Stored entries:
———
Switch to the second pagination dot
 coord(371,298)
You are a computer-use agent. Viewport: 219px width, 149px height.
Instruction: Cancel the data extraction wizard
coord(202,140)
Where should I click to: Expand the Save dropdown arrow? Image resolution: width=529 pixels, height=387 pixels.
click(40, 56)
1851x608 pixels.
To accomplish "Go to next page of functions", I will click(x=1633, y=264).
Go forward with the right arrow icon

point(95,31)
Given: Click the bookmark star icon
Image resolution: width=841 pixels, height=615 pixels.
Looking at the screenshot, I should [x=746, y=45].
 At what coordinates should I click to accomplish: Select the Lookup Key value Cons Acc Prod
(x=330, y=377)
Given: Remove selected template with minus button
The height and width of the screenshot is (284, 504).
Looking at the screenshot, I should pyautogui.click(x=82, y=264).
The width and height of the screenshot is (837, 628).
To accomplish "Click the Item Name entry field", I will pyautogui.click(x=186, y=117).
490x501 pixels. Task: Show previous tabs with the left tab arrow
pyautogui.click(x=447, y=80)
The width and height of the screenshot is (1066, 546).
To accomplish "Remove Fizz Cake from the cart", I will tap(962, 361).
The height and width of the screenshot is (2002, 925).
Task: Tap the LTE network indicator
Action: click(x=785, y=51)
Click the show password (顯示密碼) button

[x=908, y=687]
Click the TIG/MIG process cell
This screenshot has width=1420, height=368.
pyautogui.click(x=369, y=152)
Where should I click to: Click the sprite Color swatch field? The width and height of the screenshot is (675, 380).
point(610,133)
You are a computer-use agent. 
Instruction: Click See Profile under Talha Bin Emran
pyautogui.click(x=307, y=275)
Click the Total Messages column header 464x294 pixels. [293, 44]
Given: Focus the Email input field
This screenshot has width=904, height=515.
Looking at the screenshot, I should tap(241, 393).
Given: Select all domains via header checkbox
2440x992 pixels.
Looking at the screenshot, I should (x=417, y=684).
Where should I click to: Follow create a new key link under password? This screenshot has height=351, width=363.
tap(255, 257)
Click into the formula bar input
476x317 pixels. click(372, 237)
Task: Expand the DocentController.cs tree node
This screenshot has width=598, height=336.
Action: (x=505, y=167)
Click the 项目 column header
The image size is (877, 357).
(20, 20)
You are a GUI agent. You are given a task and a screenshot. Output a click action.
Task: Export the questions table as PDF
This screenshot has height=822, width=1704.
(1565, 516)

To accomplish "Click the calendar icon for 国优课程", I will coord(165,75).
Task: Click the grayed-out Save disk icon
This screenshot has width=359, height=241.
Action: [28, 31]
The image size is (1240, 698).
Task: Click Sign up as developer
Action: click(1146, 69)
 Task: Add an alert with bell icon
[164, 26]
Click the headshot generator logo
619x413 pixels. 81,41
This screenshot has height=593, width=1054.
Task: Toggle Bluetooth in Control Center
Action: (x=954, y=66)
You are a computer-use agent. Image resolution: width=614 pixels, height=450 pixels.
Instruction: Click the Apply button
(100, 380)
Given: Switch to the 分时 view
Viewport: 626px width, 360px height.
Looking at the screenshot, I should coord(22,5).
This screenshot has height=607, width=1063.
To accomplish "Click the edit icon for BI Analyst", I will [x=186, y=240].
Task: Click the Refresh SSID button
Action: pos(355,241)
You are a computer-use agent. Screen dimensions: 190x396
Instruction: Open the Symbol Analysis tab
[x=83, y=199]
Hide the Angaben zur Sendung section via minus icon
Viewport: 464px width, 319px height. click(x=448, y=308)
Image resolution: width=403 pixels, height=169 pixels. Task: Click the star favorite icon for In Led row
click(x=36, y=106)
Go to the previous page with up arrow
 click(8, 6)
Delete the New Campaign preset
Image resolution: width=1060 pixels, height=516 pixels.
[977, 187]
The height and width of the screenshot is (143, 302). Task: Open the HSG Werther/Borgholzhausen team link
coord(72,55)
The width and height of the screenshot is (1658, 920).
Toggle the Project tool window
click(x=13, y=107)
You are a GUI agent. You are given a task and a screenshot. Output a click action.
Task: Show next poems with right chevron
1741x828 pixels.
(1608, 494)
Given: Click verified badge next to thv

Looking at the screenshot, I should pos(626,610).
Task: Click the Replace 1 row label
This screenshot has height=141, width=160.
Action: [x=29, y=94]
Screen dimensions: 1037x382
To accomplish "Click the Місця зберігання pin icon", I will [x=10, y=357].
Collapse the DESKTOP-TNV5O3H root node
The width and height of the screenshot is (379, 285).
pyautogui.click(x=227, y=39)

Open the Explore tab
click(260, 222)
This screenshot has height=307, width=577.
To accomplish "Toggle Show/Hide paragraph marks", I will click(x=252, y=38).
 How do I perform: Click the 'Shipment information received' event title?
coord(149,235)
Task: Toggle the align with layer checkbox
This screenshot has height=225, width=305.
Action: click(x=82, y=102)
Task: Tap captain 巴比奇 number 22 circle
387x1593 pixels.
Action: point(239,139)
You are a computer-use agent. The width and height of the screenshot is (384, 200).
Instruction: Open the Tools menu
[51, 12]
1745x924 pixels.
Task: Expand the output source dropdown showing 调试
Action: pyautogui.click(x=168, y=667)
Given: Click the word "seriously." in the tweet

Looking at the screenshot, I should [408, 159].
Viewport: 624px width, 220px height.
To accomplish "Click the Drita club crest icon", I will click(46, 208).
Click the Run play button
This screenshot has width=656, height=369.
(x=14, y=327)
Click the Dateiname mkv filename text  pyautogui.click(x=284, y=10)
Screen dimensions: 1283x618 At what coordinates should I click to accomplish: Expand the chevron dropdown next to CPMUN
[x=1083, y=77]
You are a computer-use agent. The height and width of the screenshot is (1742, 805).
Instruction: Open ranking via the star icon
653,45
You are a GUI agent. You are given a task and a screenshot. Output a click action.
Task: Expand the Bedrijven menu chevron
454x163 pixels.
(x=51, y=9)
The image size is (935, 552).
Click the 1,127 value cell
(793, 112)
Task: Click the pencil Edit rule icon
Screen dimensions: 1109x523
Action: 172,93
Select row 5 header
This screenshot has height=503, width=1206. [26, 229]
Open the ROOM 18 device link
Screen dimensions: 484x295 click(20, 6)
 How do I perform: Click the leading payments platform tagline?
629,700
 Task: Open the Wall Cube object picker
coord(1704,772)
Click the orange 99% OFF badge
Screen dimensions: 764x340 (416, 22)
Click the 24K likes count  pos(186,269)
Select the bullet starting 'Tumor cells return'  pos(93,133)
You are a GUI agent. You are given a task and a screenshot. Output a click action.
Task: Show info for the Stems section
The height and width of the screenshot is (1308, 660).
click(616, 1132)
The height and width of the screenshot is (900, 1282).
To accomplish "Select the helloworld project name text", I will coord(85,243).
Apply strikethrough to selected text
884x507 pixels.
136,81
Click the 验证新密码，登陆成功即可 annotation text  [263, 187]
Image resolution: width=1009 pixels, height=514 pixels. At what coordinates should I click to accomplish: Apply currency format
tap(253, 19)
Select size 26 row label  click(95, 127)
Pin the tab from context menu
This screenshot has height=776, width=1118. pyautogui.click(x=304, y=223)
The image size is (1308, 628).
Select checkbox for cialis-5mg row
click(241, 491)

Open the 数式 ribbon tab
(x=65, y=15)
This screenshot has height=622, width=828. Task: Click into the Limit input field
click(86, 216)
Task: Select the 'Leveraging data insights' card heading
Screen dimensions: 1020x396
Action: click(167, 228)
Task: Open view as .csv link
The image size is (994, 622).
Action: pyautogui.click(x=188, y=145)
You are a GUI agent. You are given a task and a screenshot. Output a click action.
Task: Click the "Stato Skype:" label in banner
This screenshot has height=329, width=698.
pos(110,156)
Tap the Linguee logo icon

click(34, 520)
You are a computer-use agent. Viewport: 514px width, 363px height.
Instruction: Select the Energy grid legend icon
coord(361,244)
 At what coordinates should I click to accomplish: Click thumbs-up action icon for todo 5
———
> **Work request**
Set down exactly the lines from the start of the records to the line with "1851x608 pixels.". Include that line, and add nothing more.

> **Solution below**
Switch to the second pagination dot
 coord(371,298)
You are a computer-use agent. Viewport: 219px width, 149px height.
Instruction: Cancel the data extraction wizard
coord(202,140)
Where should I click to: Expand the Save dropdown arrow? Image resolution: width=529 pixels, height=387 pixels.
click(40, 56)
1851x608 pixels.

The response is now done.